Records
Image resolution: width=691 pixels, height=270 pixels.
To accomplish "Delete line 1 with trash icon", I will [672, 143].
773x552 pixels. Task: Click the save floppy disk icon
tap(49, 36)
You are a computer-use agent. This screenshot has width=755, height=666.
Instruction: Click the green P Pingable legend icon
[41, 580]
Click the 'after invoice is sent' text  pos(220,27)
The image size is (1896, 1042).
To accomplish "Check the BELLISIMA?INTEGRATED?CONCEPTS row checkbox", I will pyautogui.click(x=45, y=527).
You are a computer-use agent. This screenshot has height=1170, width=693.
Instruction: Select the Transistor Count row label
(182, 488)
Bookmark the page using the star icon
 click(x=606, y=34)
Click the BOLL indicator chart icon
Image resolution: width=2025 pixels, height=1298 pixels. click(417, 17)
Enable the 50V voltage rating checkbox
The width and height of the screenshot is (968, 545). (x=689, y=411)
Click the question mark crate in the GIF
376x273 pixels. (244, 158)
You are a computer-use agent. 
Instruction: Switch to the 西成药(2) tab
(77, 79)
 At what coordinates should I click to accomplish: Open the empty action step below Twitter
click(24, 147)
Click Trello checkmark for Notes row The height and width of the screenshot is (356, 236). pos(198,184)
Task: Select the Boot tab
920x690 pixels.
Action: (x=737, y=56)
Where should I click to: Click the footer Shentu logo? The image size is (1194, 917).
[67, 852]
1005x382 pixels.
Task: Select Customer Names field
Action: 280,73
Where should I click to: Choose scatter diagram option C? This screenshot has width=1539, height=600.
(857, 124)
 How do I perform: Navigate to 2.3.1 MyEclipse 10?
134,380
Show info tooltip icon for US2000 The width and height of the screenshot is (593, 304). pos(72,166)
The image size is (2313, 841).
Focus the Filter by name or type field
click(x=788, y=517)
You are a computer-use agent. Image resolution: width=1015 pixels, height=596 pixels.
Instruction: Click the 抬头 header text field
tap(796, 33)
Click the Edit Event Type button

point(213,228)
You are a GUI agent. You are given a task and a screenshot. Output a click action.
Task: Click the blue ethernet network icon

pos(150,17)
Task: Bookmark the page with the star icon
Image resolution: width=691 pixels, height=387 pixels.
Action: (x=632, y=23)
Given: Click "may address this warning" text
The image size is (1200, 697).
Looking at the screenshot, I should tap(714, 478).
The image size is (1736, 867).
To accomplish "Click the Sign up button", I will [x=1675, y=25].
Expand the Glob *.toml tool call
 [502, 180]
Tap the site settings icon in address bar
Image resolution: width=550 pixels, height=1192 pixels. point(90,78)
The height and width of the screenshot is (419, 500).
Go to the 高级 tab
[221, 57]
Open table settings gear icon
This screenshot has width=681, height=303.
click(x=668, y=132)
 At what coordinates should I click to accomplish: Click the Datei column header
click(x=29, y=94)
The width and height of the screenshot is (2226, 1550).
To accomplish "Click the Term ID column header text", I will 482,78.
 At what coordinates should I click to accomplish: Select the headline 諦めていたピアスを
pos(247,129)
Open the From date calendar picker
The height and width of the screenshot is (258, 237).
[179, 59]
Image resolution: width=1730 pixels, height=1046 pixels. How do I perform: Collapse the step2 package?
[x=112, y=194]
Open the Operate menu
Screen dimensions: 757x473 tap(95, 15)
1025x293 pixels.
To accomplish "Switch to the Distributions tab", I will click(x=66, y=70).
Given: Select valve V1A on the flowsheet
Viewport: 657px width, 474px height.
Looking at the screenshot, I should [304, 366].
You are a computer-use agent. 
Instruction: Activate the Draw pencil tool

SET PROBLEM: Please lay out every line of the data above as a Markdown table with two columns, Row and Line. Give each line a row number and leave out the blank lines.

WORKED ANSWER:
| Row | Line |
|---|---|
| 1 | Image resolution: width=691 pixels, height=270 pixels. |
| 2 | To accomplish "Delete line 1 with trash icon", I will [672, 143]. |
| 3 | 773x552 pixels. Task: Click the save floppy disk icon |
| 4 | tap(49, 36) |
| 5 | You are a computer-use agent. This screenshot has width=755, height=666. |
| 6 | Instruction: Click the green P Pingable legend icon |
| 7 | [41, 580] |
| 8 | Click the 'after invoice is sent' text  pos(220,27) |
| 9 | The image size is (1896, 1042). |
| 10 | To accomplish "Check the BELLISIMA?INTEGRATED?CONCEPTS row checkbox", I will pyautogui.click(x=45, y=527). |
| 11 | You are a computer-use agent. This screenshot has height=1170, width=693. |
| 12 | Instruction: Select the Transistor Count row label |
| 13 | (182, 488) |
| 14 | Bookmark the page using the star icon |
| 15 |  click(x=606, y=34) |
| 16 | Click the BOLL indicator chart icon |
| 17 | Image resolution: width=2025 pixels, height=1298 pixels. click(417, 17) |
| 18 | Enable the 50V voltage rating checkbox |
| 19 | The width and height of the screenshot is (968, 545). (x=689, y=411) |
| 20 | Click the question mark crate in the GIF |
| 21 | 376x273 pixels. (244, 158) |
| 22 | You are a computer-use agent.  |
| 23 | Instruction: Switch to the 西成药(2) tab |
| 24 | (77, 79) |
| 25 |  At what coordinates should I click to accomplish: Open the empty action step below Twitter |
| 26 | click(24, 147) |
| 27 | Click Trello checkmark for Notes row The height and width of the screenshot is (356, 236). pos(198,184) |
| 28 | Task: Select the Boot tab |
| 29 | 920x690 pixels. |
| 30 | Action: (x=737, y=56) |
| 31 | Where should I click to: Click the footer Shentu logo? The image size is (1194, 917). |
| 32 | [67, 852] |
| 33 | 1005x382 pixels. |
| 34 | Task: Select Customer Names field |
| 35 | Action: 280,73 |
| 36 | Where should I click to: Choose scatter diagram option C? This screenshot has width=1539, height=600. |
| 37 | (857, 124) |
| 38 |  How do I perform: Navigate to 2.3.1 MyEclipse 10? |
| 39 | 134,380 |
| 40 | Show info tooltip icon for US2000 The width and height of the screenshot is (593, 304). pos(72,166) |
| 41 | The image size is (2313, 841). |
| 42 | Focus the Filter by name or type field |
| 43 | click(x=788, y=517) |
| 44 | You are a computer-use agent. Image resolution: width=1015 pixels, height=596 pixels. |
| 45 | Instruction: Click the 抬头 header text field |
| 46 | tap(796, 33) |
| 47 | Click the Edit Event Type button |
| 48 | point(213,228) |
| 49 | You are a GUI agent. You are given a task and a screenshot. Output a click action. |
| 50 | Task: Click the blue ethernet network icon |
| 51 | pos(150,17) |
| 52 | Task: Bookmark the page with the star icon |
| 53 | Image resolution: width=691 pixels, height=387 pixels. |
| 54 | Action: (x=632, y=23) |
| 55 | Given: Click "may address this warning" text |
| 56 | The image size is (1200, 697). |
| 57 | Looking at the screenshot, I should tap(714, 478). |
| 58 | The image size is (1736, 867). |
| 59 | To accomplish "Click the Sign up button", I will [x=1675, y=25]. |
| 60 | Expand the Glob *.toml tool call |
| 61 |  [502, 180] |
| 62 | Tap the site settings icon in address bar |
| 63 | Image resolution: width=550 pixels, height=1192 pixels. point(90,78) |
| 64 | The height and width of the screenshot is (419, 500). |
| 65 | Go to the 高级 tab |
| 66 | [221, 57] |
| 67 | Open table settings gear icon |
| 68 | This screenshot has width=681, height=303. |
| 69 | click(x=668, y=132) |
| 70 |  At what coordinates should I click to accomplish: Click the Datei column header |
| 71 | click(x=29, y=94) |
| 72 | The width and height of the screenshot is (2226, 1550). |
| 73 | To accomplish "Click the Term ID column header text", I will 482,78. |
| 74 |  At what coordinates should I click to accomplish: Select the headline 諦めていたピアスを |
| 75 | pos(247,129) |
| 76 | Open the From date calendar picker |
| 77 | The height and width of the screenshot is (258, 237). |
| 78 | [179, 59] |
| 79 | Image resolution: width=1730 pixels, height=1046 pixels. How do I perform: Collapse the step2 package? |
| 80 | [x=112, y=194] |
| 81 | Open the Operate menu |
| 82 | Screen dimensions: 757x473 tap(95, 15) |
| 83 | 1025x293 pixels. |
| 84 | To accomplish "Switch to the Distributions tab", I will click(x=66, y=70). |
| 85 | Given: Select valve V1A on the flowsheet |
| 86 | Viewport: 657px width, 474px height. |
| 87 | Looking at the screenshot, I should [304, 366]. |
| 88 | You are a computer-use agent.  |
| 89 | Instruction: Activate the Draw pencil tool |